Devoir de réserve
À chaque jour sa polémique ridicule. Aujourd’hui, elle vient d’un député UMP, qui a perdu une bonne occasion de se taire, Éric Raoult. Prenant prétexte que la lauréate du prix Goncourt, Marie Ndiaye, a préféré quitter la France pour s’installer à Berlin en argüant que Sarkozy avait instauré chez nous un régime « monstrueux » (bien entendu, elle exagérait un peu et faisait là de la littérature) basé sur le « flicage », il interpelle le ministre de la Culture pour lui demander de rappeler à l’écrivain son « devoir de réserve » qu’il estime « dû aux lauréats du Prix Goncourt » – sans se rendre compte de sa bourde (peu familiarisé avec sa langue maternelle, il a sans doute voulu dire « dû PAR les lauréats du Prix Goncourt »). On imagine le cher Frédo sermonnant un écrivain désormais berlinois, qui ne manquerait pas d’en être terrorisé...
Le pauvre Éric, à présent montré du doigt comme encore plus bête que Frédéric Lefebvre, va devoir sortir avec une fausse barbe et des lunettes fumées, puisque les propos de Marie Ndiaye avaient été publiés... en août, alors qu’elle n’avait pas encore reçu son prix Goncourt !

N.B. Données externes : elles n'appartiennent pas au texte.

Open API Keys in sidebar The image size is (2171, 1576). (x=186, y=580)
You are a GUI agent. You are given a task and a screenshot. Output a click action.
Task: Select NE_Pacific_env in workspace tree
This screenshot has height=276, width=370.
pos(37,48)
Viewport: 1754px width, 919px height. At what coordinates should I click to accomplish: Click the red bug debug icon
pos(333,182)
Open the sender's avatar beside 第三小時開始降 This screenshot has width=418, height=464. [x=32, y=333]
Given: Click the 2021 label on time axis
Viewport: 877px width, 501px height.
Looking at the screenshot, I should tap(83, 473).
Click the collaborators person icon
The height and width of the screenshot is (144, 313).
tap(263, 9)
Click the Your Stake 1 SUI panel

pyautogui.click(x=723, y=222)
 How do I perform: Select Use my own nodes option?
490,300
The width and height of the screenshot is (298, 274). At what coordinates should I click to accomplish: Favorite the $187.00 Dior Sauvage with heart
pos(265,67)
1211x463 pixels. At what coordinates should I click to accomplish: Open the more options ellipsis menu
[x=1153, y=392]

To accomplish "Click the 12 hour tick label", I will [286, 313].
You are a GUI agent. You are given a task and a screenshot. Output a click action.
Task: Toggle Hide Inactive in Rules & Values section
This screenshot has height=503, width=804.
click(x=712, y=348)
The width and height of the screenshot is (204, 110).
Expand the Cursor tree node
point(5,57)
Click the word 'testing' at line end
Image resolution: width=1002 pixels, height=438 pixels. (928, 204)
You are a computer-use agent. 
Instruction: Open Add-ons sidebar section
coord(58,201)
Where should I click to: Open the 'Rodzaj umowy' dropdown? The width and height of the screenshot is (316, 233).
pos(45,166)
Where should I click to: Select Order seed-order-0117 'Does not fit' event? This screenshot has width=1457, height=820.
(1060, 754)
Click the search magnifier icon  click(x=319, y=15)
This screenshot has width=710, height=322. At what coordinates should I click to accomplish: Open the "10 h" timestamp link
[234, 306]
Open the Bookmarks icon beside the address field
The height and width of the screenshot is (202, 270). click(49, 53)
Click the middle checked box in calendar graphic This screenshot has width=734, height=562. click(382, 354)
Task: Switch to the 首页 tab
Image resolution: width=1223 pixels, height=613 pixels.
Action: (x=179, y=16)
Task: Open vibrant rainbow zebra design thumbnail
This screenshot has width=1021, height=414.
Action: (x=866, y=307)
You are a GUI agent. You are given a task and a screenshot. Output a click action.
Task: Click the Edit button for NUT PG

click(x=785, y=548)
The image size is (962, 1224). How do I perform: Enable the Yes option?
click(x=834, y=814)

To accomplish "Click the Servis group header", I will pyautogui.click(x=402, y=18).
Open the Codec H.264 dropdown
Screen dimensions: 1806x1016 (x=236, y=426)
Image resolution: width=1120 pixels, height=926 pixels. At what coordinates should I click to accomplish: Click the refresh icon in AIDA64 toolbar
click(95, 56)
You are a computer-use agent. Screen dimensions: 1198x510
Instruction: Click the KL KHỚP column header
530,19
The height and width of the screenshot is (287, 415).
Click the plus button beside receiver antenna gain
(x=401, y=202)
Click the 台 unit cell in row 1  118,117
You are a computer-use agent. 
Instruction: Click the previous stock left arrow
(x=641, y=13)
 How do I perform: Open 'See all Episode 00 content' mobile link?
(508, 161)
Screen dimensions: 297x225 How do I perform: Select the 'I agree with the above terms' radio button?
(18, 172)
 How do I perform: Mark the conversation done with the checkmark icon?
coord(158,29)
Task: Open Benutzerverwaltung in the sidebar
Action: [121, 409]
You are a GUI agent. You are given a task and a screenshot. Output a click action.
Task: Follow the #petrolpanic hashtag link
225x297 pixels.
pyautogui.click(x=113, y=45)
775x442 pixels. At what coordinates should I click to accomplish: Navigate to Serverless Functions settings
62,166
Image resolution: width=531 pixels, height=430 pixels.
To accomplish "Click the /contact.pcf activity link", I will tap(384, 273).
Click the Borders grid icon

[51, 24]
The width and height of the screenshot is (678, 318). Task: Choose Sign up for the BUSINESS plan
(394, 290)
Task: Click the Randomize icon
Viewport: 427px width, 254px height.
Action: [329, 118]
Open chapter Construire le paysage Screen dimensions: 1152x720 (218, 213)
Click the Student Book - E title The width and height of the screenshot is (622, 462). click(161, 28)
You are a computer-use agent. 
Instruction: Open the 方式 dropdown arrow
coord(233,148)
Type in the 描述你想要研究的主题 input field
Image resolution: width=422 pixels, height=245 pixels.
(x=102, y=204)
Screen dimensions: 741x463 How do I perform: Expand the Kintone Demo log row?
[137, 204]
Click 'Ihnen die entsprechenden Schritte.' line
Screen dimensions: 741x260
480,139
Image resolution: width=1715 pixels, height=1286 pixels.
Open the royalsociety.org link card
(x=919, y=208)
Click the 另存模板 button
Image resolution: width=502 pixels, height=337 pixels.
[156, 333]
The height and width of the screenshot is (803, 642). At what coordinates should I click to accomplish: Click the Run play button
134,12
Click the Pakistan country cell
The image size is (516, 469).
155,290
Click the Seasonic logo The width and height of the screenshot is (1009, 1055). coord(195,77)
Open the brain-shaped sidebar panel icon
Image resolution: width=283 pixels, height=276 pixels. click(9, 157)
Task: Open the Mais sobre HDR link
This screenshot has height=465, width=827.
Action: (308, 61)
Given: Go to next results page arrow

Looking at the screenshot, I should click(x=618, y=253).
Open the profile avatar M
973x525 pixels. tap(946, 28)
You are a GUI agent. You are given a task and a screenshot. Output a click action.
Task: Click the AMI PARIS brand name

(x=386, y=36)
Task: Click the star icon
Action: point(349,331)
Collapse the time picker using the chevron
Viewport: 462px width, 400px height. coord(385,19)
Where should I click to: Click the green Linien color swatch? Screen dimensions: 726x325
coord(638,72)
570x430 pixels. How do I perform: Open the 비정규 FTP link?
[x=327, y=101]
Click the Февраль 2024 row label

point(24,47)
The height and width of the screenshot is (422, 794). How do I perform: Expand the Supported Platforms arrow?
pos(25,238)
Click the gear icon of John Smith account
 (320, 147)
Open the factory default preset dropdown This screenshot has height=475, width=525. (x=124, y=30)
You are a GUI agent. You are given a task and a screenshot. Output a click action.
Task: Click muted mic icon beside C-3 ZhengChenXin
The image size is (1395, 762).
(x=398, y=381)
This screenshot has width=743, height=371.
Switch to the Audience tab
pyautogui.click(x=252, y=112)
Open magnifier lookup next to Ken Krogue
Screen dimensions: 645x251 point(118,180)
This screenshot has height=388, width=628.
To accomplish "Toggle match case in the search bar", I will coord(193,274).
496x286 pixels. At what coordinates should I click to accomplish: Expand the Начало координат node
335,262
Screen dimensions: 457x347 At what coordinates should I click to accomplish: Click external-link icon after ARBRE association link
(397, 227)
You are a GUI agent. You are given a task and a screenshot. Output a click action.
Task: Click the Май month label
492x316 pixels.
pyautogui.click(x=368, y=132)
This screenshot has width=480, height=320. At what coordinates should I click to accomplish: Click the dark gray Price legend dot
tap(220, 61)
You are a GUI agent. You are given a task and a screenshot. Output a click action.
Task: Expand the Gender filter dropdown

Rappelons au passage que ce prix est décerné par un jury d’écrivains, et que, faute de vivre sous un régime néo-soviétique, nous n’avons pas le bonheur de posséder des artistes d’État. Le devoir de réserve s’impose aux employés de l’État, fonctionnaires, militaires, magistrats, ministres, mais c’est tout. Les autres citoyens font et disent ce qu’ils veulent. Certes, la chose embête beaucoup le maître du pauvre Raoult, mais c’est ainsi, pour quelque temps encore.